— South Korea's central bank left its key interest rate unchanged at a record low 2 percent Thursday for a seventh straight month as the country emerges from its worst slowdown in over a decade.
To help support the economy amid the global financial crisis, the Bank of Korea had slashed the benchmark seven-day repurchase rate six times since early October.
South Korea's export-driven economy, battered by declines in global consumer demand, has been grappling with its worst slowdown since the 1997-98 Asian financial crisis.
The economy has rebounded some, growing 2.6 percent in the second quarter compared to the first quarter amid signs government and central bank efforts to stimulate demand were working.
That was its fastest growth rate in 5 1/2 years and up sharply from a 0.1 percent expansion in the first quarter and a 5.1 percent contraction in the fourth quarter of 2008.
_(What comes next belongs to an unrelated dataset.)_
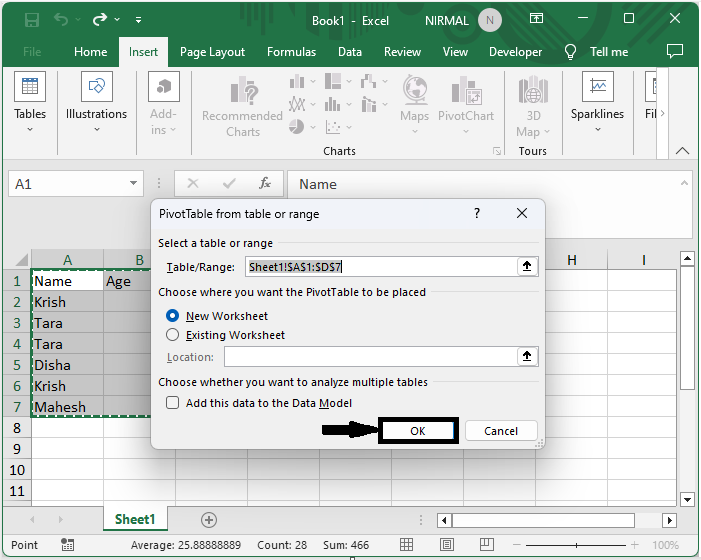Click collapse button beside Table/Range field
Screen dimensions: 701x560
[x=527, y=267]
In a statement, the bank's policy committee said that domestic consumption and exports showed signs of recovery, although it maintained a cautious view.
"Uncertainties remain over (the economic) growth path," the statement said.
The committee said it will stick to its "accommodative policy stance for the time being" — indicating the key interest rate would stay low for now.
The committee's statement "disappointed some observers who expected the bank to be more explicit in signaling an end its loose monetary policy," Alaistair Chan, an economist at Moody's Economy.com in Sydney, wrote in a commentary on the decision.
Chan said asset prices are likely to be the reason for South Korea's central bank to begin raising interest rates, which he expects will happen early next year.
Housing prices in Seoul are back to pre-crisis levels, said Chan, adding the South Korean government has encouraged commercial banks to base lending decisions on borrowers' incomes, not on property values.
South Korea's benchmark Kospi index rose a 2.3 percent to finish at this year's high of 1,644.68.